Hello! When I parent the chain_spring_01 guide to the existing guides and bake the rig, I can’t seem to find where it’s placing the controls for the spring. If you bake a chain spring by itself, the controls are normally in the global_CO_ctl. However I checked in the biped root and it doesn’t have the controls.
When you say “controls”, do you mean the attributes?
You specify that, with the “Channels Host Settings” in the chain spring’s guide settings. You choose which controller will host the attributes. (And as far as I remember, if you don’t choose a host controller, it puts them on the global control by default.)
Hey Chris,
Thanks! Yea I didn’t notice that option. Appreciate that!
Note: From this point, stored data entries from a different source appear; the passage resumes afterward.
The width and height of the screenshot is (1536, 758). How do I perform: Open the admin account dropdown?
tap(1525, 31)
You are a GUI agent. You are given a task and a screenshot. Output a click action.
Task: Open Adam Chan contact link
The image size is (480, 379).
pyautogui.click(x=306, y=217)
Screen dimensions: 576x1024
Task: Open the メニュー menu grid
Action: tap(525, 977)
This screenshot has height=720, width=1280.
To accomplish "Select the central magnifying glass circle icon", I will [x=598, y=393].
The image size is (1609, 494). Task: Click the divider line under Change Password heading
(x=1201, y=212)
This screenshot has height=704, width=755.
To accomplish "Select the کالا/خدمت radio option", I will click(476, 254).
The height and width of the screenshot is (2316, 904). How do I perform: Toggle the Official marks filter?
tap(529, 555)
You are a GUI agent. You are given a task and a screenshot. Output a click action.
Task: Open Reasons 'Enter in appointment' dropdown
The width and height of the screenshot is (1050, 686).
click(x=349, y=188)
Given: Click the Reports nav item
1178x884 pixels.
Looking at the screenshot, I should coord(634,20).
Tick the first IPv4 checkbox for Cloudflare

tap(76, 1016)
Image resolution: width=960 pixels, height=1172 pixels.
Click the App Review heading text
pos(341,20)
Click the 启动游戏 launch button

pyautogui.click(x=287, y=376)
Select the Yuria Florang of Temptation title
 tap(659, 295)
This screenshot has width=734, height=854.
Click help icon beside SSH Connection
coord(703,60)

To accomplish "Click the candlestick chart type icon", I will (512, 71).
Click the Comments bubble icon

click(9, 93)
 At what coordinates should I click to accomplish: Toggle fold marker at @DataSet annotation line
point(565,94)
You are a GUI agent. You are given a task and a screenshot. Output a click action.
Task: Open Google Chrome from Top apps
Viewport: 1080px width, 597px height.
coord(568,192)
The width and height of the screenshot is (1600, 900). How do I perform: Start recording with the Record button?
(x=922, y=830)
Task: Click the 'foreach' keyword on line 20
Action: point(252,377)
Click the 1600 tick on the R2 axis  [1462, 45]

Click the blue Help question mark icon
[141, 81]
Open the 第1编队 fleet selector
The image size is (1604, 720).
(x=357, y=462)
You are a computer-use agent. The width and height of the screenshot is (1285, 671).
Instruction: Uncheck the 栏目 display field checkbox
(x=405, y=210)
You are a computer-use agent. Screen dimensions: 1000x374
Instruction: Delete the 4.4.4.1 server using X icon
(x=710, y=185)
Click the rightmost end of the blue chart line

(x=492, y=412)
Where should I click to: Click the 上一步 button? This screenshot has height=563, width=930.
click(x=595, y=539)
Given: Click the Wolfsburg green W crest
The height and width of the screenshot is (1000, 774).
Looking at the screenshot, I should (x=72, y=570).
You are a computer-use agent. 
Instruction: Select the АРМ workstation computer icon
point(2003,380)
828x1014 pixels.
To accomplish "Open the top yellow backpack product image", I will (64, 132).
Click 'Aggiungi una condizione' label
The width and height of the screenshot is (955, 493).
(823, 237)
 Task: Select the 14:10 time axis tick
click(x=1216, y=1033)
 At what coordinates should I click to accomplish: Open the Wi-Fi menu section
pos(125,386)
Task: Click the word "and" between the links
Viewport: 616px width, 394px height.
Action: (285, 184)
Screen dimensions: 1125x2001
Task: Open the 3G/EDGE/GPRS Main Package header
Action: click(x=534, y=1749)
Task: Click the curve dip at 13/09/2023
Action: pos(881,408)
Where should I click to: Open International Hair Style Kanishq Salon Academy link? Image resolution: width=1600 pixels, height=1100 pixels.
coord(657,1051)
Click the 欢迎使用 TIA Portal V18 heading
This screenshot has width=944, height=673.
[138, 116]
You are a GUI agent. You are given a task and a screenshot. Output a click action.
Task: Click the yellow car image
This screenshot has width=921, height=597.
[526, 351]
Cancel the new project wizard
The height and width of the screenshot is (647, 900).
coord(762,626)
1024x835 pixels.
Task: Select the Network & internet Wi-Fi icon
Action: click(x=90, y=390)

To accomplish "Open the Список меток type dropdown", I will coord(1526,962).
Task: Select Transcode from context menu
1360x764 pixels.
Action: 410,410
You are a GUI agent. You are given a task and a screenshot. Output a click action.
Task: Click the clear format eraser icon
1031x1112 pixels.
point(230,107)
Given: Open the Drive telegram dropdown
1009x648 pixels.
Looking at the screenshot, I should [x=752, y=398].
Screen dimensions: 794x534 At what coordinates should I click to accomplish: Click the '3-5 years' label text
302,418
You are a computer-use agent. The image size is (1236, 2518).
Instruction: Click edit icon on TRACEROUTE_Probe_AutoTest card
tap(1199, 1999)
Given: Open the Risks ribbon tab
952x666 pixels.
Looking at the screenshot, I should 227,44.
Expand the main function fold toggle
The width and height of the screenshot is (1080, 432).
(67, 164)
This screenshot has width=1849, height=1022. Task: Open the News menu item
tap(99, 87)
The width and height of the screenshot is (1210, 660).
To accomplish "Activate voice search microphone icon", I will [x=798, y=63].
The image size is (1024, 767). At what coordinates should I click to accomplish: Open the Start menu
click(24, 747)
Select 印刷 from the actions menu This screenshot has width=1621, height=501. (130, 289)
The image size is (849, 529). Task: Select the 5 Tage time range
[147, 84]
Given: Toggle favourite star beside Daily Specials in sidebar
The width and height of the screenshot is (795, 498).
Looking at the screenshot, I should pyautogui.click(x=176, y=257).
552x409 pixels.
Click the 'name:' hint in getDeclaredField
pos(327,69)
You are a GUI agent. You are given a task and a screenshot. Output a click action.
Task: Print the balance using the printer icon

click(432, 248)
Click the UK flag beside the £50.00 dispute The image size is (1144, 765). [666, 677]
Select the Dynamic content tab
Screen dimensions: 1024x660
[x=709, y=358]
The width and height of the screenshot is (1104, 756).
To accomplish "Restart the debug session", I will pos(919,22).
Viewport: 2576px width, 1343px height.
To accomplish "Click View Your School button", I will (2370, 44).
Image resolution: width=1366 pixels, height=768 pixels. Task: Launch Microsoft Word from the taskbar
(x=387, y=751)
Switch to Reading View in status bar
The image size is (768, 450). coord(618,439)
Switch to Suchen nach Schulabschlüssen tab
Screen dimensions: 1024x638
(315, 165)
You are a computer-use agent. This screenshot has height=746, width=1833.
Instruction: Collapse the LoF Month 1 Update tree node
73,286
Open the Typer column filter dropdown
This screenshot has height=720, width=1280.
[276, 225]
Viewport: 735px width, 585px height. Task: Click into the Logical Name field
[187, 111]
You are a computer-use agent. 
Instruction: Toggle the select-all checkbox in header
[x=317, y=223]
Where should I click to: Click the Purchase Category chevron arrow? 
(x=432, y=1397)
@chrislesage doesn’t seem that was what I was looking for. Basically the settings for Spring chain intensity and the damping of each joint. I finally got it to show up on the world_ctrl, but I’d rather each chain have its own control so I can adjust them independently. I tried setting each host to be different, but the controls still appear on the world_ctrl.
Nevermind, I think it was because I was trying to make the root joint of the chain as the host. If I create a new control and make that the host it seems to work.
Oh yeah I see what you mean. If you choose one of the spring controls itself, it adds it to “chainSpring_C0_1_loc” instead of the controller.
Yeah I usually put it on a separate control_01. Because for example, if I am making hair controls, usually, I’ll put all the attributes on one single control, and then you can change the spring and damping for them all at once. (Or a skirt, etc. Usually there are more than one chain that shares the same settings.)
However, if you do want to put the attributes on the spring itself, there is a tool that can move attributes from one control to another. Channel Wrangler. (I haven’t used it personally.) Copy attribute from one CTL to another CTL - #6 by Miquel
Just be careful. If you put the attributes on the control that is being driven, you might add additional evaluation loops and slow down your rig. (You’d have to profile and test.)